ブナの実で翌年のツキノワグマの行動がわかる
ツキノワグマの好む餌であるブナの実が凶作だと、餌を求めてクマが里に出てくると言われている。
図1は、つくば市にある国の森林総合研究所の2003年度の研究成果選集の中の「ブナの実がならない年はツキノワグマが里に出てくる?」に掲載されたものである。
青線が低いとブナは豊作である。ブナはどちらかと言うと、ほとんどの年が凶作気味で、5~6年に1度大豊作がやってくる。

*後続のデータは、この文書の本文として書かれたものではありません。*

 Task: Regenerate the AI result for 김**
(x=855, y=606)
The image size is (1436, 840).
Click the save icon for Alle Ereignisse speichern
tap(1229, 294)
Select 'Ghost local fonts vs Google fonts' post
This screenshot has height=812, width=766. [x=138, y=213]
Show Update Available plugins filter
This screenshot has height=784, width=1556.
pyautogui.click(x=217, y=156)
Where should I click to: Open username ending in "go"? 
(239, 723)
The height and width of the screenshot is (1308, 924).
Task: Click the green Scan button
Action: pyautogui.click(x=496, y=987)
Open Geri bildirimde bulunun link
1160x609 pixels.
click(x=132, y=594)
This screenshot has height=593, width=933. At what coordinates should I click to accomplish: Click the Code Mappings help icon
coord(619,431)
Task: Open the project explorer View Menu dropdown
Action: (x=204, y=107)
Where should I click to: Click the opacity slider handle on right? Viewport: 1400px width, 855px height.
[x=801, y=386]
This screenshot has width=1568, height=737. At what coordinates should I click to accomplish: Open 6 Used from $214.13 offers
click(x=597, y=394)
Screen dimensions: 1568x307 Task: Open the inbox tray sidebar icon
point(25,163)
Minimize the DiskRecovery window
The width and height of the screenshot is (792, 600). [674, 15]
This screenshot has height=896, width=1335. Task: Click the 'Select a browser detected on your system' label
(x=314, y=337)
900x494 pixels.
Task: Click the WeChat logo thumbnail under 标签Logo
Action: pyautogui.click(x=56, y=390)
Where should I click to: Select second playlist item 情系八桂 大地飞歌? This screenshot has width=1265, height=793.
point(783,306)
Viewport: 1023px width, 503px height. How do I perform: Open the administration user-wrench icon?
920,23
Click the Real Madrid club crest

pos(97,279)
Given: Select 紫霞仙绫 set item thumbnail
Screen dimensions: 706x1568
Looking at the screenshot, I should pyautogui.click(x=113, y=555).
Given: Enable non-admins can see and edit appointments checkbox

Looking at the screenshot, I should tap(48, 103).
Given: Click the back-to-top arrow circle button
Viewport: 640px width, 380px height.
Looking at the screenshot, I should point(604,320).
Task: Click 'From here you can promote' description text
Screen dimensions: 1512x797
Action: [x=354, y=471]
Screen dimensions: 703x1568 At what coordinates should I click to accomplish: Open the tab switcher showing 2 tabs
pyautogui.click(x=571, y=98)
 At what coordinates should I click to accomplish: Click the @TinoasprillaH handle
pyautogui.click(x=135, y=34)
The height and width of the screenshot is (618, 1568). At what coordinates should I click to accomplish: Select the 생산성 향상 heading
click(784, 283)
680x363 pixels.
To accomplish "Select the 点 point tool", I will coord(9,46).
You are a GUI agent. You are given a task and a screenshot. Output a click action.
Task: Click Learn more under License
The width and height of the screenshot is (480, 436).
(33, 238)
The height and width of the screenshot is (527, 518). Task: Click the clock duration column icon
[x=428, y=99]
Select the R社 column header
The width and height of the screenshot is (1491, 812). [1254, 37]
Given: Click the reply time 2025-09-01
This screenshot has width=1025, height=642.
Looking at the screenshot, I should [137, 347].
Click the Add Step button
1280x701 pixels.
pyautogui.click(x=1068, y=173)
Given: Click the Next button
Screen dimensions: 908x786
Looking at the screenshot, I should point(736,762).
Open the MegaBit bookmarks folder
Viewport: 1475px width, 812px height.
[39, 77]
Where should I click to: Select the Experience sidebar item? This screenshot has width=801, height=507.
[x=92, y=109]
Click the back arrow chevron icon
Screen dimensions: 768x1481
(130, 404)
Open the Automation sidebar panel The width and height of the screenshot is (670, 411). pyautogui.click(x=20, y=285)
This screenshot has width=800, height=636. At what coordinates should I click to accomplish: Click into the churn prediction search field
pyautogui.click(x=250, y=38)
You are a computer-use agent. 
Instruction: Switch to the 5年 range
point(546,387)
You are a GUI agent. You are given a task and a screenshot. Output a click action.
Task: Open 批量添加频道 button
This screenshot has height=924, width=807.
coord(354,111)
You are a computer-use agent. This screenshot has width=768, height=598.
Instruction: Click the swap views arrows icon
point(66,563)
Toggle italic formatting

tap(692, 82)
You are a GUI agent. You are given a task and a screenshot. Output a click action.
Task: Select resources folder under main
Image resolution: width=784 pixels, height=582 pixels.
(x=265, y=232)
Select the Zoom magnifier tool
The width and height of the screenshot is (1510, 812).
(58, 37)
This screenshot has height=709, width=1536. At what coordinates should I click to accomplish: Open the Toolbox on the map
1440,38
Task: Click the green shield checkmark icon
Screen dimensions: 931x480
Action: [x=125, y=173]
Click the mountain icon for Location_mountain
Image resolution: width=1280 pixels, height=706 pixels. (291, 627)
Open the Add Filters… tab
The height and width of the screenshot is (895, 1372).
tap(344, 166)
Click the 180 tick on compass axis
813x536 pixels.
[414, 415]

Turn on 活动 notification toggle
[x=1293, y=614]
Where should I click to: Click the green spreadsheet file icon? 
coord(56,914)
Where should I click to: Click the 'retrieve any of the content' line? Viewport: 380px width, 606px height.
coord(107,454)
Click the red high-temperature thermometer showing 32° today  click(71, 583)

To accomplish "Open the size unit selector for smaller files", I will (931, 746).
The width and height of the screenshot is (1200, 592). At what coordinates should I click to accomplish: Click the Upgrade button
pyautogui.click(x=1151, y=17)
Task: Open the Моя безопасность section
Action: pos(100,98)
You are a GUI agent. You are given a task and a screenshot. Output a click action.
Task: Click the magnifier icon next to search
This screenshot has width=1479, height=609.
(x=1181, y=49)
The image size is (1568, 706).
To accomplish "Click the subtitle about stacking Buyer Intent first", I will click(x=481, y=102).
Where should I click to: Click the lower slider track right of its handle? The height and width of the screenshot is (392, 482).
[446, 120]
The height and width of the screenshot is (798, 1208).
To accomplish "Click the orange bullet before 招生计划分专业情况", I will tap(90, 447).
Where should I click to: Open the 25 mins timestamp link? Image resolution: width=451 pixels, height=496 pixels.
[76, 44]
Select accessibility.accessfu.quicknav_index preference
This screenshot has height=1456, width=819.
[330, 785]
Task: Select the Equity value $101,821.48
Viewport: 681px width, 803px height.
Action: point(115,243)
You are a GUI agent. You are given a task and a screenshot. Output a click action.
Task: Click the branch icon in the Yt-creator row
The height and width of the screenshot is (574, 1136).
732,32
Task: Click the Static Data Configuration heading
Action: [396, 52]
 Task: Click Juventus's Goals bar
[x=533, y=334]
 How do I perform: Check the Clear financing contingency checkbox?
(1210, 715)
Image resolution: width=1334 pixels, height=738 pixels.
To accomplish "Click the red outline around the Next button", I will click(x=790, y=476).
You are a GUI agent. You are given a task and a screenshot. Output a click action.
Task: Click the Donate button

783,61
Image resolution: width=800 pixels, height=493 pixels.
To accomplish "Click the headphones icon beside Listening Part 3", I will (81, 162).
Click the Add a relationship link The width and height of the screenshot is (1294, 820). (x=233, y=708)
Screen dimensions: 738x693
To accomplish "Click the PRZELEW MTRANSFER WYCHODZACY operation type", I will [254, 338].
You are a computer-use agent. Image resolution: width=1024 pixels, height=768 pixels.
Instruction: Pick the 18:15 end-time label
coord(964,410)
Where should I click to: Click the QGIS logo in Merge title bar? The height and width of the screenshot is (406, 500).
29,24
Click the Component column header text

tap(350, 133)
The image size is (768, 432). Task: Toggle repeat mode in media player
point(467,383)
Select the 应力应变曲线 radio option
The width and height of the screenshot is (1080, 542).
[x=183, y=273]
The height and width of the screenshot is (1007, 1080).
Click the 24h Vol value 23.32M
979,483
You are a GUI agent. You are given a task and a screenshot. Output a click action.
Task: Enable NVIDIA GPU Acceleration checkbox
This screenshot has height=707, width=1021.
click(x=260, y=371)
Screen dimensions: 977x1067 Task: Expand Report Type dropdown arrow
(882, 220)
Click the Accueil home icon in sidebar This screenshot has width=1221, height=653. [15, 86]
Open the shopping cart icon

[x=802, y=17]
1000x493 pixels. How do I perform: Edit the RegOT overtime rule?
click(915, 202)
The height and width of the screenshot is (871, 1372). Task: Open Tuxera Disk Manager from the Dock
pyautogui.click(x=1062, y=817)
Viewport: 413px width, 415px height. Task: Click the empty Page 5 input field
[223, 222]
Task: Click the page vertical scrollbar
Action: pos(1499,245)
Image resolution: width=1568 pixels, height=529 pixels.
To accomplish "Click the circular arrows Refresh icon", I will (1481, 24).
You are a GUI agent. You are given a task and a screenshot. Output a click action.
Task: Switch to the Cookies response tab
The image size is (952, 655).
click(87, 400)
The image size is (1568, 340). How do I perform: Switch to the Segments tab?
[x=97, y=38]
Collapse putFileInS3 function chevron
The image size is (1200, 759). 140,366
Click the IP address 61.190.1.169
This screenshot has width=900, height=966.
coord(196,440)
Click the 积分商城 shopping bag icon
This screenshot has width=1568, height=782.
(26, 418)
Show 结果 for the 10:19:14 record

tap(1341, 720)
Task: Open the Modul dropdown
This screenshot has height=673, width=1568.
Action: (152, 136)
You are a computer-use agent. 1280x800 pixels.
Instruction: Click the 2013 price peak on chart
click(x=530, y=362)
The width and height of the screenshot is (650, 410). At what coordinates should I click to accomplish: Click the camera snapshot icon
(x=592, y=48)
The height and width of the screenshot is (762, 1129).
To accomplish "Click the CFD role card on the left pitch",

この図で言うと2000年がそれに当たる。
この年はクマが餌の豊富な奥山のブナ林にいたようで有害獣駆除された数も0である。栄養たっぷりで冬眠した雌グマは子グマを生むので、ブナの大豊作の翌春は子グマが多い。そしてブナの大豊作の翌年は決まって大凶作となるのだ。
数を増やしているクマはたまったものではない。クマたちは餌を求めて大挙に里に下ってくるのだ。01年の青線の高さと赤線の高さがそれを証明している。
筆者は、ちょうど01年8月に秋田森林管理局に赴任しており、確かに平野部へのクマの出没が話題になっていた。高速道路の秋田道にもクマが現れて、交通規制が行われたりしていた。
図2は昨年22年の東北地方北部のブナの結実度を示したもので、豊作を示す赤丸印が結構目立っている。してみると今年は凶作で、クマが大量に里から市街地まで出没する事態となったことと附合する。
であれば、今年のようにクマの出没頻度が高くなる事態はある程度予想できたはずである。先の研究成果にも次のような論述がある。
「クマ出没注意を喚起する『警報システム』の 構築が可能であることを示しています。ただし、警報といっても頻繁に出す必要はなく、クマの出没が大幅に増えるような特別な年に出すことができればいいのです。ブナの実の成り具合を長期間にわたってモニタリングしておけば、大豊作の年がわかります。その大豊作の年さえ把握できれば、翌年大凶作へと転じる際にクマ出没数が大幅に増加すると予測できるからです」
さらに研究を進めてより的確な予想と対策がとれるようになることを期待したい。